São Paulo - Em meio ao aumento da repercussão de uma eventual candidatura do prefeito de São Paulo, João Doria (PSDB), em 2018, o governador de Goiás, Marconi Perillo (PSDB), fez o de São Paulo, Geraldo Alckmin (PSDB), aderir ontem à transmissão ao vivo pelas redes sociais, prática comum de Doria na internet.
Alckmin apareceu ao vivo no Facebook ao lado de Perillo, um de seus principais aliados fora de São Paulo na articulação para uma candidatura ao Planalto em 2018. Na conversa, Alckmin chegou a brincar quando um internauta o chamou de presidente. "Posso ser vice do Marconi, viu?", afirmou.
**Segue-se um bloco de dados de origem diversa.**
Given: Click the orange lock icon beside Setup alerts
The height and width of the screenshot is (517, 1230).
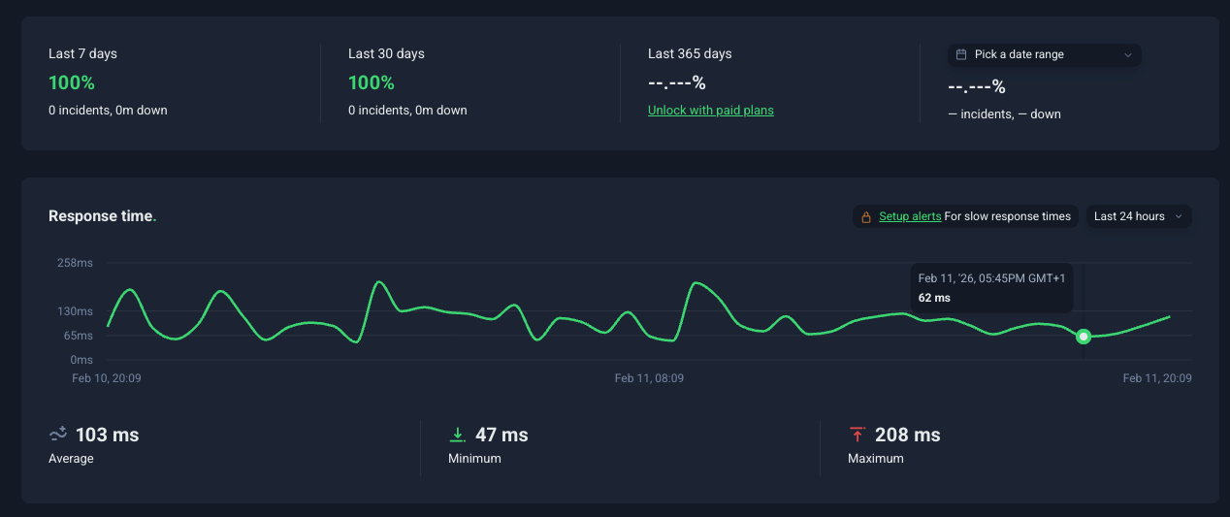Looking at the screenshot, I should [x=866, y=217].
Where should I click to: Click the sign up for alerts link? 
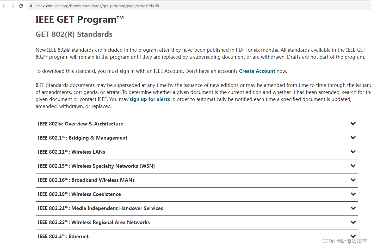coord(150,99)
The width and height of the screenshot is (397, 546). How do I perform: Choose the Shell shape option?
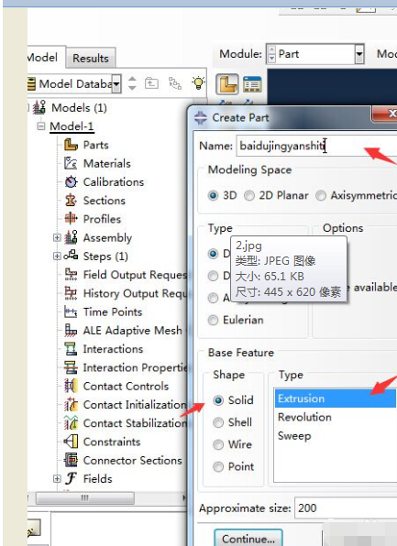(x=233, y=422)
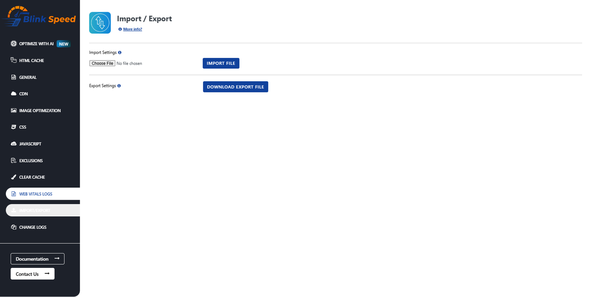Click the Blink Speed logo
Screen dimensions: 591x297
(39, 17)
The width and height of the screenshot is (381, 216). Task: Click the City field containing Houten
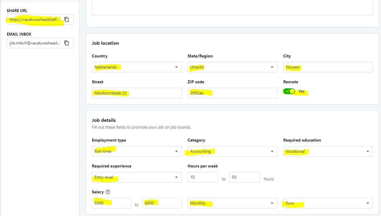click(x=328, y=67)
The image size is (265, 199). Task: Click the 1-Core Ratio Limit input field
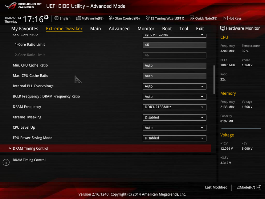pos(174,45)
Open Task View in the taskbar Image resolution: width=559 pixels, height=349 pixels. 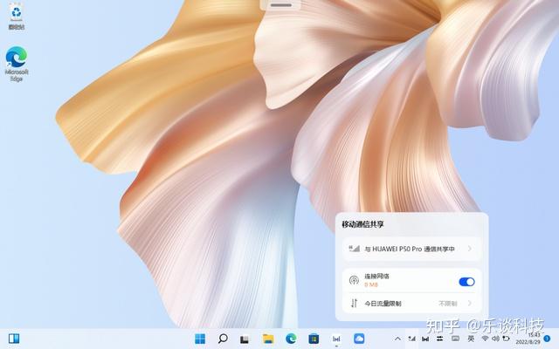coord(245,339)
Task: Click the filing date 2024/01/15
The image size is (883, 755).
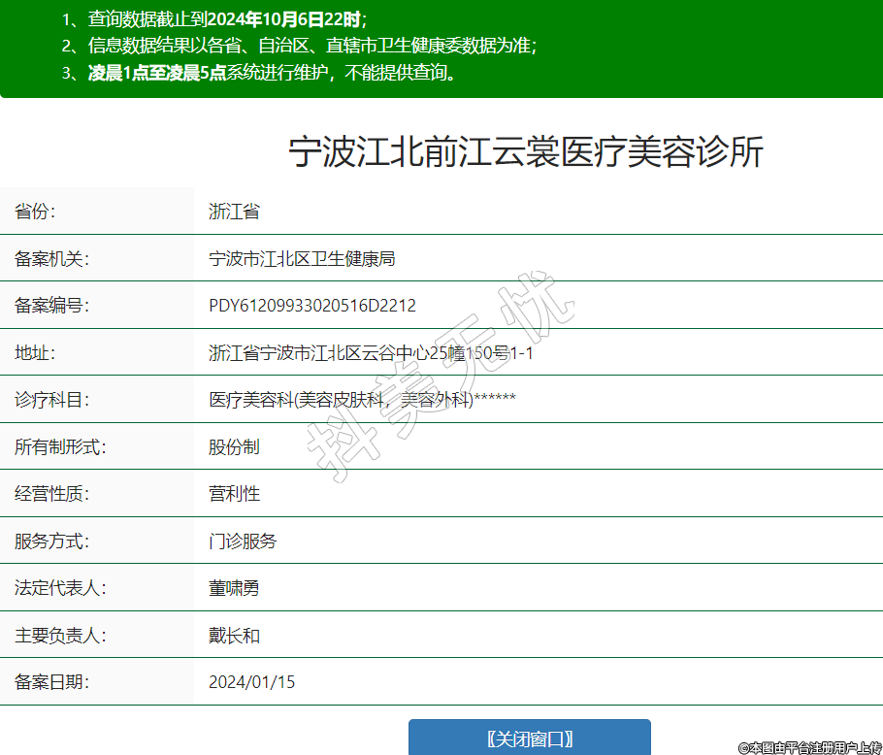Action: click(x=251, y=682)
A conversa faz parte da série "Papo com o Governador", que é feita por Marconi em Goiás, mas que neste domingo foi transmitida diretamente pela conta de Alckmin no Facebook. Esse formato de interação já é feito pelo prefeito João Doria, que, além dos vídeos diários nas redes sociais, tem o programa semanal "Olho no Olho" no Facebook, em que traz um convidado para uma conversa ao vivo com o público.
Durante a conversa, os dois governadores, que estão na capital paulista, trocaram ideias sobre propostas para o Brasil e defenderam um maior protagonismo dos Estados e interação entre os chefes dos Executivos estaduais. Alckmin contou até que há um grupo de WhatsApp com os 27 governadores brasileiros. "A gente está sintonizado para superar a crise", afirmou.
REFORMAS
Durante a transmissão, o governador de São Paulo defendeu reformas para o Brasil sair da crise. Ele disse que é preciso fazer a reforma da Previdência estabelecendo as mesmas regras do setor privado para o setor público. Para ele, é necessário ainda ter política fiscal forte, política monetária que baixe os juros e uma política cambial que deixe o dólar competitivo. Já Marconi disse que a saúde financeira dos Estados depende da reforma previdenciária. "Ou fazemos isso ou muitos Estados brasileiros vão virar Grécia", disse.
Alckmin defendeu ainda uma descentralização da política brasileira, que, segundo ele, atualmente é concentrada em Brasília. "Devemos descentralizar, facilitar a vida das pessoas, desburocratizar, chamar a iniciativa privada para participar da atividade econômica", disse.
Os dois se manifestaram favoráveis a programas de privatizações e concessões, citando os recentes leilões de concessão realizados por São Paulo para rodovias e aeroportos e a privatização da Celg, em Goiás. "Traz investimento privado, gera emprego e melhora a infraestrutura. Essa é a agenda positiva", disse Alckmin, sobre as privatizações.